=== Task goal ===
Gather each line of the data below that contains the word "Click".

=== Information shown ===
++++++++++++++++++++
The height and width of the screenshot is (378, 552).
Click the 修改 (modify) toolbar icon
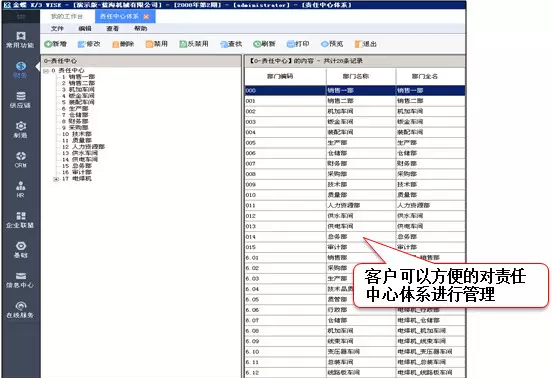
++++++++++++++++++++
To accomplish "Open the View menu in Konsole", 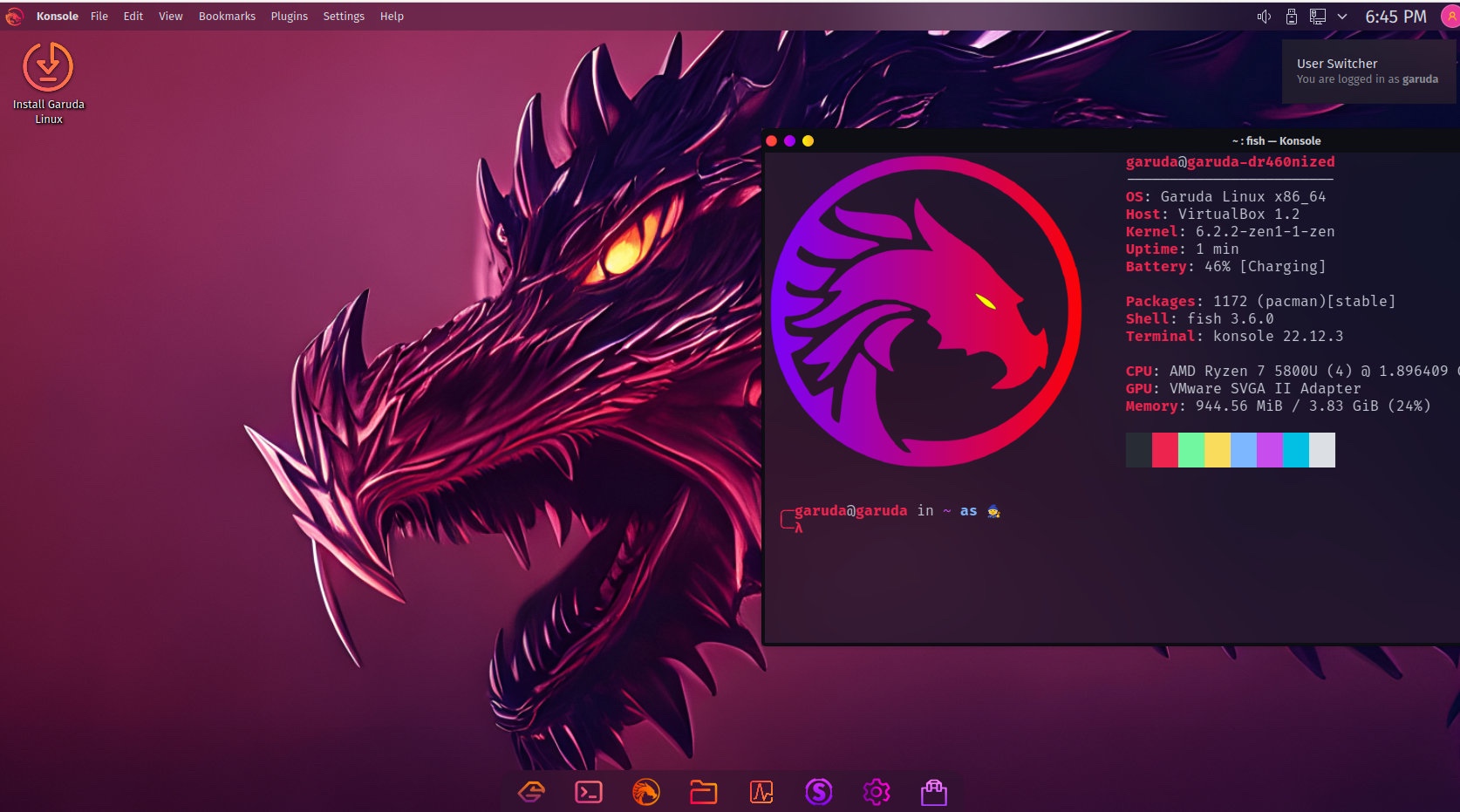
++++++++++++++++++++
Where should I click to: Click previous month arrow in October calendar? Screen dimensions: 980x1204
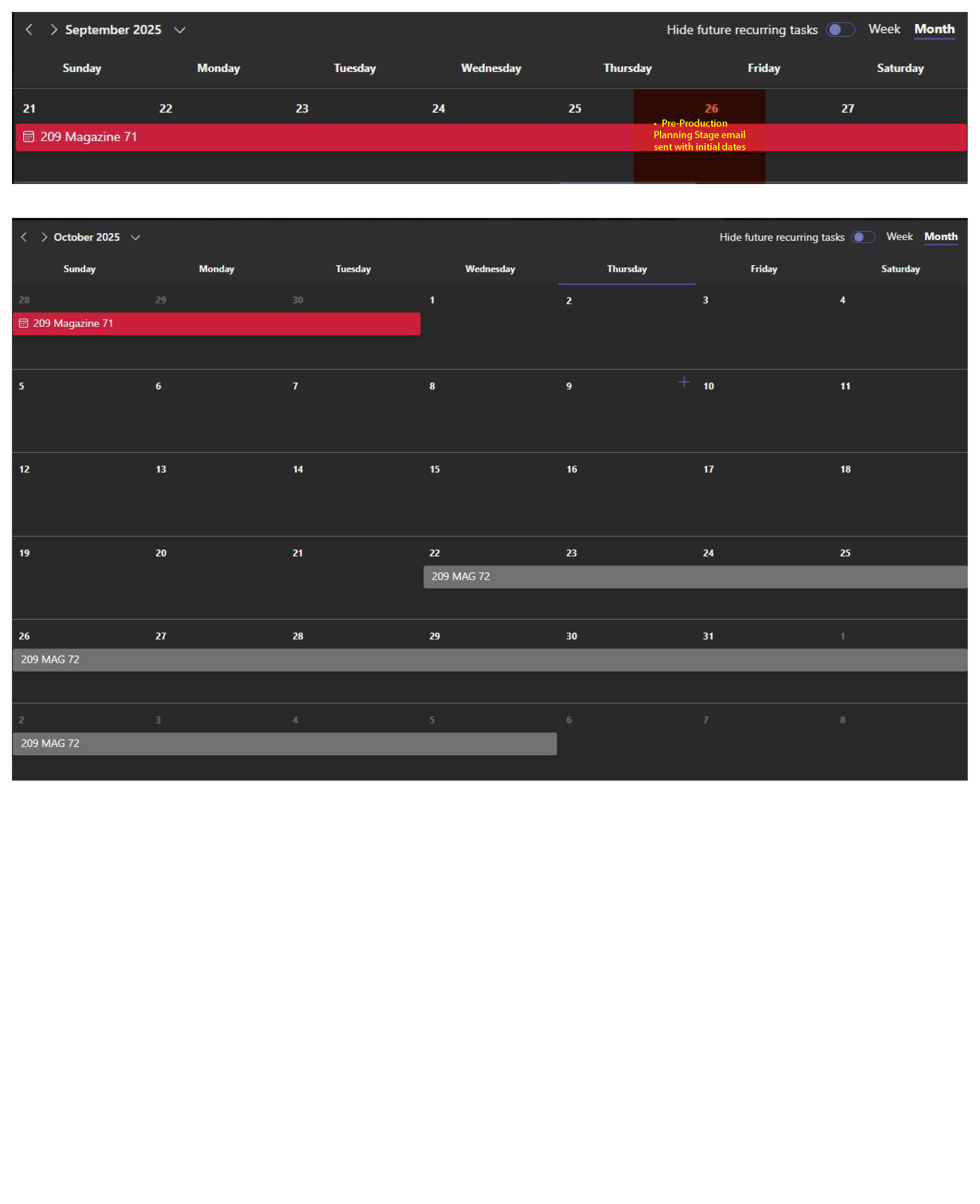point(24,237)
++++++++++++++++++++
=== Task output ===
Click the 修改 (modify) toolbar icon
Where should I click to: Click previous month arrow in October calendar? Screen dimensions: 980x1204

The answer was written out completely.